Take the dot product of $\vec{A}$ with $\vec{\mu_j}$ and all $\vec{\mu_j}$ are orthogonal.

$$g_j=\sum_{i=1}^3f_i(x,y,z)(\vec{e_i}\cdot\vec{\mu_j})$$

$$g_r=z\cos{\theta}+(-2r\cos{\theta})(\sin{\theta})+(r\sin{\theta})(0)$$

The dot product can be simplified.

Consider the infinitesimal displacement where a repeated index implies summation over that index from 1 to 3:

$$d\vec{r}=dx_i\vec{e_i}=dx_\mu\vec{e_\mu}$$

By the chain rule, $dx_i=\frac{\partial x_i}{\partial x_\mu}dx_\mu$

So

$$dx_i\vec{e_i}=\frac{\partial x_i}{\partial x_\mu}dx_\mu\vec{e_i}=dx_\mu\vec{e_\mu}$$

$$dx_\mu(\frac{\partial x_i}{\partial x_\mu}\vec{e_i}-\vec{e_\mu})=0$$

This is to hold regardless of the displacement, so the term in parentheses is zero.

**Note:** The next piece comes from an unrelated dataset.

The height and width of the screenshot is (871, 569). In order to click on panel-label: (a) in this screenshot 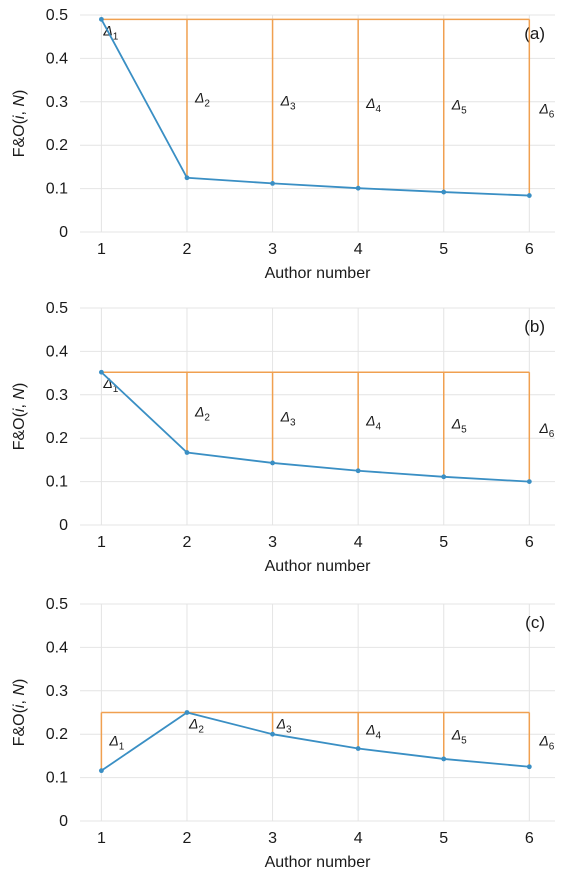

So: $\frac{\partial x_i}{\partial x_\mu}\vec{e_i}=\vec{e_\mu}$

Take the dot product with $\vec{e_j}$

$$\frac{\partial x_i}{\partial x_\mu}(\vec{e_i}\cdot \vec{e_j})=(\vec{e_j}\cdot \vec{e_\mu})=\frac{\partial x_j}{\partial x_\mu}$$

So the dot products between the basis vectors are partial derviatives with respect to the coordinates.